Dikatakan, saat ini Menpan-RB tengah mengkaji usulan-usulan pengrekrutan CPNS di seluruh Indonesia termasuk usulan rekrutmen untuk Kabupaten Konawe Utara.

“Hal ini berdasarkan kebutuhan daerah masing- masing melalui analisis beban kerja dan analisis jabatan di tiap-tiap daerah.” Ucap Sukardi.

Soal kapan di mulainya proses perekrutan CPNS untuk wilayah Konut, Sukardi belum bisa memastikan kapan waktunya. Dengan alasan masih menunggu keputusan dari Kemenpan-RB soal jadwal yang akan ditetapkan.

“Kami hanya sebatas memasukan usulan sesuai kebutuhan” tambahnya.

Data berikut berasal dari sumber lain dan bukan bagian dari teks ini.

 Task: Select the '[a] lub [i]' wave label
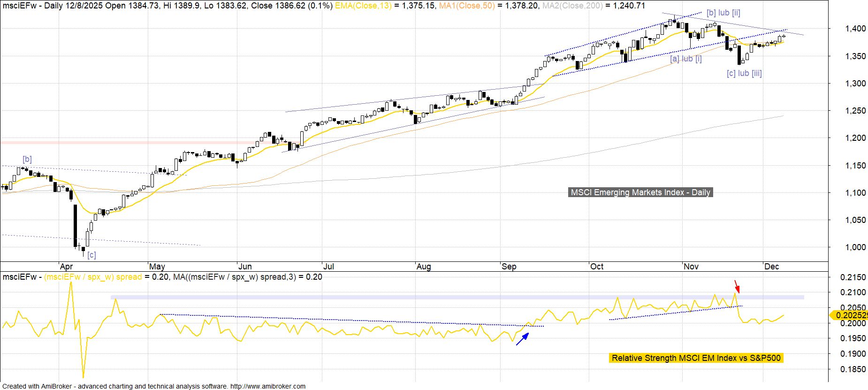pyautogui.click(x=685, y=59)
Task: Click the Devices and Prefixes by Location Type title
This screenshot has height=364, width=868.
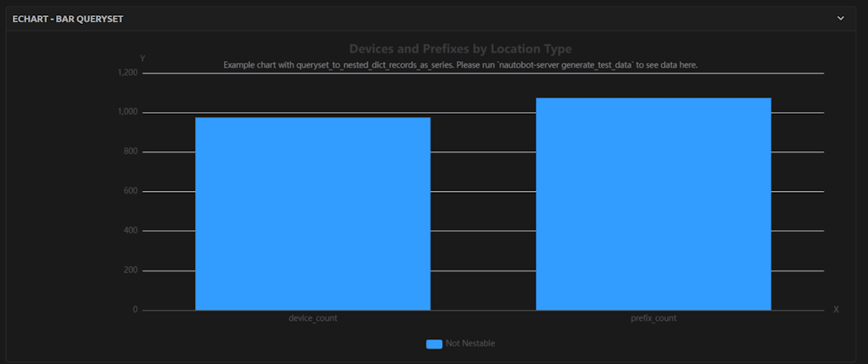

Ia menjelaskan, dengan adanya perekrutan CPNSD Pemda Konut tak mau tinggal diam. Dikatakan, pihaknya telah dua kali mengirimkan usulan ke Menpan RB

“Kami sudah dua kali mengirimkan usulan yakni, tanggal 14 Nopember 2016 dan yang terakhir tanggal 24 Mei 2017,” kata Sukardi.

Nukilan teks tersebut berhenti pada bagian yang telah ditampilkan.